YOUR GOAL: Everything from the line that holds "266x252 pixels. Task: Place" through the end of the listing below must be retyped word for word, without any pictures.

INPUT DATA:
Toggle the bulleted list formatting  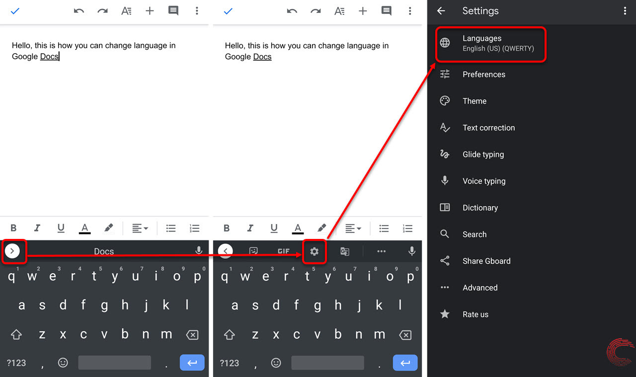pyautogui.click(x=170, y=227)
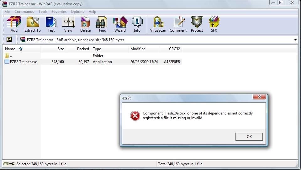The image size is (301, 170).
Task: Click the Delete toolbar icon
Action: tap(85, 24)
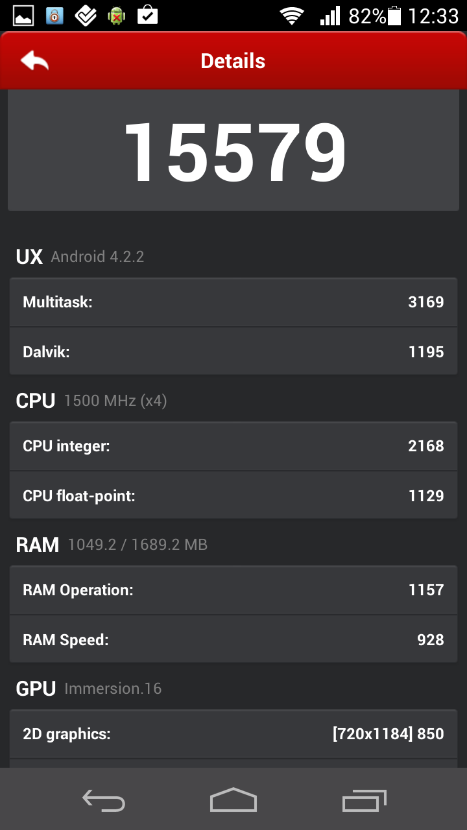Open the recent apps navigation button
467x830 pixels.
pyautogui.click(x=364, y=800)
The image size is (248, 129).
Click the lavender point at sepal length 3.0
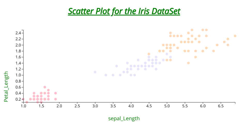click(95, 72)
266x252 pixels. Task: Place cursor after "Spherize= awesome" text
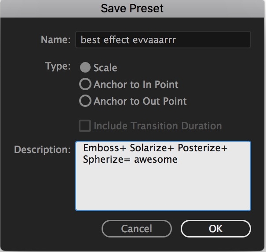tap(178, 160)
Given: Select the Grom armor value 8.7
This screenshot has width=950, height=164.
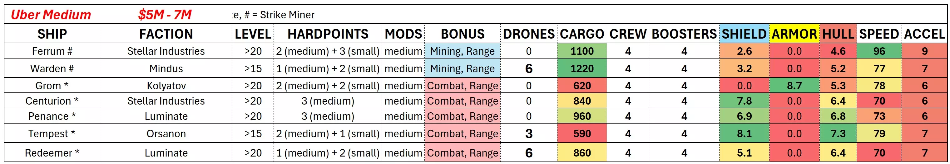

TASK ANSWER:
266x252 pixels. Task: Place cursor after "Spherize= awesome" text
tap(178, 160)
Given: Select the Grom armor value 8.7
This screenshot has width=950, height=164.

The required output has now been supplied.